Na última quarta-feira, um tribunal arbitral do Mercosul proferiu decisão preliminar no controverso litígio envolvendo a construção de fábricas de pasta de celulose às margens do Rio Uruguai. Esta sentença é apenas mais um capítulo deste conflito, originado dos temores argentinos de que a construção das fábricas implicará dano irreparável ao meio ambiente da região.

terça-feira, 12 de setembro de 2006

Atualizado em 11 de setembro de 2006 14:58


A "Guerra das Papeleiras": mais um capítulo judicial

 

Welber Barral*

 

Na última quarta-feira, um tribunal arbitral do Mercosul proferiu decisão preliminar no controverso litígio envolvendo a construção de fábricas de pasta de celulose às margens do Rio Uruguai. Esta sentença é apenas mais um capítulo deste conflito, originado dos temores argentinos de que a construção das fábricas implicará dano irreparável ao meio ambiente da região.

 

De fato, a chamada "Guerra das Papeleiras" vem hostilizando os dois vizinhos nos últimos dois anos. Em outubro de 2003, o governo uruguaio autorizou a empresa ENCE, de capital espanhol, a iniciar a construção de uma fábrica na localidade de Fray Bentos, às margens do rio Uruguai. Posteriormente, em fevereiro de 2005, nova autorização foi concedida para uma fábrica similar da finlandesa Oy Metsä-Botnia, na mesma região. Os investimentos totais relacionados aos projetos somarão US$ 1,8 bilhão, o maior investimento estrangeiro já ocorrido na história uruguaia.

 

Os benefícios para o país vizinho, entretanto, não serviram para reduzir o impacto da notícia para os argentinos. Do lado oposto do rio Uruguai, os moradores da cidade argentina de Gualeguaychú, com 300 mil habitantes, iniciaram protestos, logo encampados pelos políticos locais e nacionais. Os argumentos são de que as fábricas afetarão o delicado equilíbrio ambiental do rio Uruguai (um dos principais tributários do rio da Prata), com a poluição das águas, deterioração da biodiversidade, efeitos negativos sobre a saúde e a prática pesqueira, além dos efeitos para o turismo e para os interesses econômicos da região. A preocupação dos moradores menciona, recorrentemente, os prováveis efeitos que os gases fétidos da indústria de celulose terão para uma região balneária.

 

Ao longo de 2005, o conflito entre os dois países se agravou, culminando com a interrupção das pontes entre os dois países por manifestantes argentinos. A interrupção, de mais de dois meses, cortou o fluxo comercial uruguaio, causando enormes prejuízos às suas indústrias.

 

Na falta de entendimento entre os dois governos, o tema - que supostamente deveria ser avaliado e negociado com base em critérios técnico-ambientais - tornou-se o embrião de um imbróglio processual.
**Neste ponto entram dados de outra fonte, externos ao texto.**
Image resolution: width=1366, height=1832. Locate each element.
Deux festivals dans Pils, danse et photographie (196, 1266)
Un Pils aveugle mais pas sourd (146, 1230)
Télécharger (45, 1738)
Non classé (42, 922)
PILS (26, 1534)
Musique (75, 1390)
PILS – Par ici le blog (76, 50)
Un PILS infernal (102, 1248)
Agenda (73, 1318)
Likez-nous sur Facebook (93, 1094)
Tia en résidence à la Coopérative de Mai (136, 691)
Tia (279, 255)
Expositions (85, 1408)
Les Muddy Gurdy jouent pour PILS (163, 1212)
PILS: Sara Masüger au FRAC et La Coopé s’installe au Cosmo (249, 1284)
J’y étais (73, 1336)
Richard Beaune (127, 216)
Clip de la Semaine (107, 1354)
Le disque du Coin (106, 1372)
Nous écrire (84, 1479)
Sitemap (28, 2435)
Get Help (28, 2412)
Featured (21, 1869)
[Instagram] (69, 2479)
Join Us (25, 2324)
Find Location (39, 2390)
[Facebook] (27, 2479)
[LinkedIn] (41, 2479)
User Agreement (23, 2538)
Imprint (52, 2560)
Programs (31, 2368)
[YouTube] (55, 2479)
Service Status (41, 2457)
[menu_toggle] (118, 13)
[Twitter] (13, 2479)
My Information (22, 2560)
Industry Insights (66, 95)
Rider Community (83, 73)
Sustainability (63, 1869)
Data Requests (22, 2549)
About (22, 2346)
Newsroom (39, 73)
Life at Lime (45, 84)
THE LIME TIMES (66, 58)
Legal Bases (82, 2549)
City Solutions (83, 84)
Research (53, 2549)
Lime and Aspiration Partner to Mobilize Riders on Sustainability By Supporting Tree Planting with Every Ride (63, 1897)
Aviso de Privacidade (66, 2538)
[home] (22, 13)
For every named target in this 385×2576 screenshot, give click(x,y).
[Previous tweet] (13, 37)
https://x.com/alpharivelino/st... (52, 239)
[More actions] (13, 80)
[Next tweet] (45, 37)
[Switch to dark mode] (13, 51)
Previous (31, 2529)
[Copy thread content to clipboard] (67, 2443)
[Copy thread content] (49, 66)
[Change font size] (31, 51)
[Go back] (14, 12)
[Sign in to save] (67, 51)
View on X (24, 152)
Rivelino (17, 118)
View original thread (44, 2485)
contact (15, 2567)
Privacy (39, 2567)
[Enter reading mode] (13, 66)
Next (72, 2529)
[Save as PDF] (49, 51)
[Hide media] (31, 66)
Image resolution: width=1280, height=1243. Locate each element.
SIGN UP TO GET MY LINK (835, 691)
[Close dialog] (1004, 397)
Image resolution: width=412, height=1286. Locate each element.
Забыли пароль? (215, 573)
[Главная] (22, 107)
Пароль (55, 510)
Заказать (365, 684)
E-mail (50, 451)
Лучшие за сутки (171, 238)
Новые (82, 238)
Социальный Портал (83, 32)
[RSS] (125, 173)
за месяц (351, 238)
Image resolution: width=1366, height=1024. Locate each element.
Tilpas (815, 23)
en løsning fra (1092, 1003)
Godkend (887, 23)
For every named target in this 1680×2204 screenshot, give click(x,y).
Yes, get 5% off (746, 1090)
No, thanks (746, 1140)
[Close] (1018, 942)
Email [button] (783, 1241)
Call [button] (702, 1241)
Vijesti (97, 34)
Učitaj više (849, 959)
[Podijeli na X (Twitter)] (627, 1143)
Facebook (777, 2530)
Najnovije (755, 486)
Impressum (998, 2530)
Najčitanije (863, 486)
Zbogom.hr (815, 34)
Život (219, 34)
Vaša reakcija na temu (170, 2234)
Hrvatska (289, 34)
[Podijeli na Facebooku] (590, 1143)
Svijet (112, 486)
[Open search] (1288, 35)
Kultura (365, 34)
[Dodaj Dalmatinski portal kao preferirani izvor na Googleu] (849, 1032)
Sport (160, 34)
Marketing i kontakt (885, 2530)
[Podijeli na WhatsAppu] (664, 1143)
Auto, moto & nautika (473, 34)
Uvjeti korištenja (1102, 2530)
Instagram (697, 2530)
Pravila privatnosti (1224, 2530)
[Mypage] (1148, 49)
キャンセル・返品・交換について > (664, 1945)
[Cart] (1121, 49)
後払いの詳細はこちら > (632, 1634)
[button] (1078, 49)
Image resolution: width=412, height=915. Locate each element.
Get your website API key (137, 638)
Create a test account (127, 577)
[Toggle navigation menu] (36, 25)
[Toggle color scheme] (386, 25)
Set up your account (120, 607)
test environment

Primeiro, a Argentina iniciou um processo contra o Uruguai perante a Corte Internacional de Justiça (CIJ), solicitando uma medida cautelar que determinasse a suspensão da construção das fábricas, até que um estudo ambiental determinasse se haveria um dano ambiental irreversível. Em seguida, o Uruguai iniciou um litígio contra a Argentina, desta vez perante o sistema de solução de controvérsias do Mercosul, argumentando a responsabilidade argentina pela interrupção do comércio.

 

A existência de dois foros internacionais para a solução de um mesmo conflito é um dos fenômenos paradoxais do Direito Internacional contemporâneo. Neste caso, a competência da CIJ deriva do Estatuto do Rio Uruguai, firmado entre os dois países. Perante o sistema do Mercosul, de outro lado, são discutidas as reclamações de caráter comercial, como a questão do bloqueio das pontes entre os dois países.

 

A CIJ, por quatorze votos a um, negou a medida cautelar solicitada pela Argentina. Segundo a decisão, não havia demonstrações nos autos de que a construção das fábricas traria uma ameaça iminente de dano irreparável ao meio ambiente do Rio Uruguai ou aos interesses econômicos e sociais dos habitantes do lado argentino do rio. O argumento principal foi de que a Argentina não conseguira trazer provas de que a poluição resultante traria um dano de caráter irreparável. O processo continuará até a decisão de mérito, que pode levar anos, sobretudo considerando os intricados aspectos técnico-ambientais envolvidos. Observe-se, ainda, que a negativa de concessão da medida cautelar não exime o Uruguai de reparar eventuais danos ambientais, se a decisão de mérito lhe for desfavorável. A própria CIJ chamou a atenção para o fato de que "o Uruguai assume todos os riscos relativos à implementação da sentença futura". Esta implementação pode, em tese, implicar desde o desmantelamento das fábricas até a reparação dos danos causados.

 

No caso do tribunal arbitral do Mercosul, a reclamação do Uruguai buscava a declaração de responsabilidade da Argentina quanto aos bloqueios das pontes, com impedimento de que o mesmo ocorresse no futuro. A decisão dos árbitros tentou ser salomônica, mas aproximou-se muito da ambigüidade.

 

De fato, os árbitros acolheram apenas parcialmente a reclamação uruguaia, ao declarar que a ausência de diligência pelo governo argentino "não é compatível com os compromissos do Mercosul de garantir a livre circulação de bens e serviços". Mas ao mesmo tempo, reconheceu que não houve má fé da Argentina, e que não poderia o tribunal arbitral "adotar determinações sobre condutas futuras da parte reclamada". Os árbitros foram extremamente cautelosos na redação do laudo, tanto quanto a não se comprometerem além de seu mandato, quanto ao evitar palavras que pudessem atiçar um caso que já tem graves implicações políticas. Para um árbitro, esse é um equilíbrio difícil, pois acaba levando um grau de ambigüidade incompatível com o grau de segurança jurídica desejável num bloco de integração.

 

Quanto às perspectivas futuras, ainda é possível ao Uruguai apresentar uma reclamação ao Mercosul pelos danos que alega haver sofrido (e que estima em 400 milhões de dólares). Esta reclamação dependerá da demonstração dos danos, em um processo ainda mais complexo. Tão complexo quanto a decisão de mérito perante a CIJ.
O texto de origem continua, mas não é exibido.